▶ [What to do]: In the response, the entries must appear exactly as supplied.

Stored data entries:
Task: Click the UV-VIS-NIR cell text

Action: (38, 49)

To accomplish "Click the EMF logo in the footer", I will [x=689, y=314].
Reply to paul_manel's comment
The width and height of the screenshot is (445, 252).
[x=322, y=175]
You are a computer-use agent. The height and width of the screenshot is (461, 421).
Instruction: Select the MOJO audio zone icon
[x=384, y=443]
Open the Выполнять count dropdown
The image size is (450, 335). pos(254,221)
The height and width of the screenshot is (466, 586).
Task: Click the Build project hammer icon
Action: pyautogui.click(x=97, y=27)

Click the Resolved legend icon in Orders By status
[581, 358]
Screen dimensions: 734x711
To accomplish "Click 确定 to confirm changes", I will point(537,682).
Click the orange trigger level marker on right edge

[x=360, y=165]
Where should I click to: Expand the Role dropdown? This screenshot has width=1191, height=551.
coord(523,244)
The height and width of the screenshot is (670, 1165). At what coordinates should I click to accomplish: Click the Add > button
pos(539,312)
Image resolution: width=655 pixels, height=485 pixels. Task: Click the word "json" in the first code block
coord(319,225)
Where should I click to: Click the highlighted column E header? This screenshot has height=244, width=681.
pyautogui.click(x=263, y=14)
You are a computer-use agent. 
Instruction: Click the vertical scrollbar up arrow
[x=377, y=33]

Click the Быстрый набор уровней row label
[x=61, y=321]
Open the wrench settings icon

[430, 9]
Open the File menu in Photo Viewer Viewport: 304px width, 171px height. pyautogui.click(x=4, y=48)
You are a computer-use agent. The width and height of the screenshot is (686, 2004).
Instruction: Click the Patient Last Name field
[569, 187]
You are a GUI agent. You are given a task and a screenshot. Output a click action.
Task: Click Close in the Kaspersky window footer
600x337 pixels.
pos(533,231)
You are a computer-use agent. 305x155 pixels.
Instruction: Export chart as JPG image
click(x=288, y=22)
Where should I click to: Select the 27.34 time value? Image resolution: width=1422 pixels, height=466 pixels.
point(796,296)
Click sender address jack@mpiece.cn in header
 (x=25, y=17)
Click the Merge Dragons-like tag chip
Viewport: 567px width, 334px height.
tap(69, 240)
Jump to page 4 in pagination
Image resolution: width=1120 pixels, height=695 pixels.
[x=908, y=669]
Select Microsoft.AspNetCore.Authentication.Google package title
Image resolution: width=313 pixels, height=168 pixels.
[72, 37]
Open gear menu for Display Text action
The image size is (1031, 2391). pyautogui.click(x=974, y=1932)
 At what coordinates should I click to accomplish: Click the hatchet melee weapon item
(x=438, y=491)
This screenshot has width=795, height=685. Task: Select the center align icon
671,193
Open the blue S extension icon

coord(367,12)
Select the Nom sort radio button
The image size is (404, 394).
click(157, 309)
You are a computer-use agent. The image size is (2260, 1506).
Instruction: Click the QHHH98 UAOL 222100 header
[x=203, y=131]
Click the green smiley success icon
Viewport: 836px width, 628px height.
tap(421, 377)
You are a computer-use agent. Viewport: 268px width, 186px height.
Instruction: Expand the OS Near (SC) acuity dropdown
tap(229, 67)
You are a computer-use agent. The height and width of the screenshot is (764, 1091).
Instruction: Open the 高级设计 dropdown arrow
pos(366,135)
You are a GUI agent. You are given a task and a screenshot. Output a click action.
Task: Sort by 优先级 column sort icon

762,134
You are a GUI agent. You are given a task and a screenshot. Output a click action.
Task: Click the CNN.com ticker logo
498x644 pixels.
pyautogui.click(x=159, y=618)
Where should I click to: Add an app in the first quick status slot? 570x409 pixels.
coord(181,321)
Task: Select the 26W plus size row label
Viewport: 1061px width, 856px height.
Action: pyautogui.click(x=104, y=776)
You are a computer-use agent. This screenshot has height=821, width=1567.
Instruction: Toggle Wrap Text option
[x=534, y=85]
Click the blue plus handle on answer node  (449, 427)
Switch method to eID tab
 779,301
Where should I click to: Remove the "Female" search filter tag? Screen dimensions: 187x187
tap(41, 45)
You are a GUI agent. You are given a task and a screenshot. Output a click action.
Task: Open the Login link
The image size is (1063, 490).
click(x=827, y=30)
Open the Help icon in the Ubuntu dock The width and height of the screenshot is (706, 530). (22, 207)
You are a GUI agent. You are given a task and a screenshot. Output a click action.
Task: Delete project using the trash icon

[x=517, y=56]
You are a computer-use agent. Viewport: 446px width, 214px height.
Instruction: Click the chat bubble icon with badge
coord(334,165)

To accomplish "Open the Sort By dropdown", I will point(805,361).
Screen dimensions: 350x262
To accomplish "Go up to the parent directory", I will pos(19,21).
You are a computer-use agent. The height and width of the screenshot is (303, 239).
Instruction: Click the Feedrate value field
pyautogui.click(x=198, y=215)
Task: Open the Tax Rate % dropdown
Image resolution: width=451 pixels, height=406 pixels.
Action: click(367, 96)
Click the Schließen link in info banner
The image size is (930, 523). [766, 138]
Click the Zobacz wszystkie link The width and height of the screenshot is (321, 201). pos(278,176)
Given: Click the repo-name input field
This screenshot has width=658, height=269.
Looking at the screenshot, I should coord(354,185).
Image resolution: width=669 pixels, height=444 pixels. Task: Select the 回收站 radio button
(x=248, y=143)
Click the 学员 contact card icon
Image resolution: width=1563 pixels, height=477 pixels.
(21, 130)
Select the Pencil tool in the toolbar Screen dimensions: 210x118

▶ [Result below]:
Task: Click the UV-VIS-NIR cell text

Action: (38, 49)

To accomplish "Click the EMF logo in the footer", I will [x=689, y=314].
Reply to paul_manel's comment
The width and height of the screenshot is (445, 252).
[x=322, y=175]
You are a computer-use agent. The height and width of the screenshot is (461, 421).
Instruction: Select the MOJO audio zone icon
[x=384, y=443]
Open the Выполнять count dropdown
The image size is (450, 335). pos(254,221)
The height and width of the screenshot is (466, 586).
Task: Click the Build project hammer icon
Action: pyautogui.click(x=97, y=27)

Click the Resolved legend icon in Orders By status
[581, 358]
Screen dimensions: 734x711
To accomplish "Click 确定 to confirm changes", I will point(537,682).
Click the orange trigger level marker on right edge

[x=360, y=165]
Where should I click to: Expand the Role dropdown? This screenshot has width=1191, height=551.
coord(523,244)
The height and width of the screenshot is (670, 1165). At what coordinates should I click to accomplish: Click the Add > button
pos(539,312)
Image resolution: width=655 pixels, height=485 pixels. Task: Click the word "json" in the first code block
coord(319,225)
Where should I click to: Click the highlighted column E header? This screenshot has height=244, width=681.
pyautogui.click(x=263, y=14)
You are a computer-use agent. 
Instruction: Click the vertical scrollbar up arrow
[x=377, y=33]

Click the Быстрый набор уровней row label
[x=61, y=321]
Open the wrench settings icon

[430, 9]
Open the File menu in Photo Viewer Viewport: 304px width, 171px height. pyautogui.click(x=4, y=48)
You are a computer-use agent. The width and height of the screenshot is (686, 2004).
Instruction: Click the Patient Last Name field
[569, 187]
You are a GUI agent. You are given a task and a screenshot. Output a click action.
Task: Click Close in the Kaspersky window footer
600x337 pixels.
pos(533,231)
You are a computer-use agent. 305x155 pixels.
Instruction: Export chart as JPG image
click(x=288, y=22)
Where should I click to: Select the 27.34 time value? Image resolution: width=1422 pixels, height=466 pixels.
point(796,296)
Click sender address jack@mpiece.cn in header
 (x=25, y=17)
Click the Merge Dragons-like tag chip
Viewport: 567px width, 334px height.
tap(69, 240)
Jump to page 4 in pagination
Image resolution: width=1120 pixels, height=695 pixels.
[x=908, y=669]
Select Microsoft.AspNetCore.Authentication.Google package title
Image resolution: width=313 pixels, height=168 pixels.
[72, 37]
Open gear menu for Display Text action
The image size is (1031, 2391). pyautogui.click(x=974, y=1932)
 At what coordinates should I click to accomplish: Click the hatchet melee weapon item
(x=438, y=491)
This screenshot has width=795, height=685. Task: Select the center align icon
671,193
Open the blue S extension icon

coord(367,12)
Select the Nom sort radio button
The image size is (404, 394).
click(157, 309)
You are a computer-use agent. The image size is (2260, 1506).
Instruction: Click the QHHH98 UAOL 222100 header
[x=203, y=131]
Click the green smiley success icon
Viewport: 836px width, 628px height.
tap(421, 377)
You are a computer-use agent. Viewport: 268px width, 186px height.
Instruction: Expand the OS Near (SC) acuity dropdown
tap(229, 67)
You are a computer-use agent. The height and width of the screenshot is (764, 1091).
Instruction: Open the 高级设计 dropdown arrow
pos(366,135)
You are a GUI agent. You are given a task and a screenshot. Output a click action.
Task: Sort by 优先级 column sort icon

762,134
You are a GUI agent. You are given a task and a screenshot. Output a click action.
Task: Click the CNN.com ticker logo
498x644 pixels.
pyautogui.click(x=159, y=618)
Where should I click to: Add an app in the first quick status slot? 570x409 pixels.
coord(181,321)
Task: Select the 26W plus size row label
Viewport: 1061px width, 856px height.
Action: pyautogui.click(x=104, y=776)
You are a computer-use agent. This screenshot has height=821, width=1567.
Instruction: Toggle Wrap Text option
[x=534, y=85]
Click the blue plus handle on answer node  (449, 427)
Switch method to eID tab
 779,301
Where should I click to: Remove the "Female" search filter tag? Screen dimensions: 187x187
tap(41, 45)
You are a GUI agent. You are given a task and a screenshot. Output a click action.
Task: Open the Login link
The image size is (1063, 490).
click(x=827, y=30)
Open the Help icon in the Ubuntu dock The width and height of the screenshot is (706, 530). (22, 207)
You are a GUI agent. You are given a task and a screenshot. Output a click action.
Task: Delete project using the trash icon

[x=517, y=56]
You are a computer-use agent. Viewport: 446px width, 214px height.
Instruction: Click the chat bubble icon with badge
coord(334,165)

To accomplish "Open the Sort By dropdown", I will point(805,361).
Screen dimensions: 350x262
To accomplish "Go up to the parent directory", I will pos(19,21).
You are a computer-use agent. The height and width of the screenshot is (303, 239).
Instruction: Click the Feedrate value field
pyautogui.click(x=198, y=215)
Task: Open the Tax Rate % dropdown
Image resolution: width=451 pixels, height=406 pixels.
Action: click(367, 96)
Click the Schließen link in info banner
The image size is (930, 523). [766, 138]
Click the Zobacz wszystkie link The width and height of the screenshot is (321, 201). pos(278,176)
Given: Click the repo-name input field
This screenshot has width=658, height=269.
Looking at the screenshot, I should coord(354,185).
Image resolution: width=669 pixels, height=444 pixels. Task: Select the 回收站 radio button
(x=248, y=143)
Click the 学员 contact card icon
Image resolution: width=1563 pixels, height=477 pixels.
(21, 130)
Select the Pencil tool in the toolbar Screen dimensions: 210x118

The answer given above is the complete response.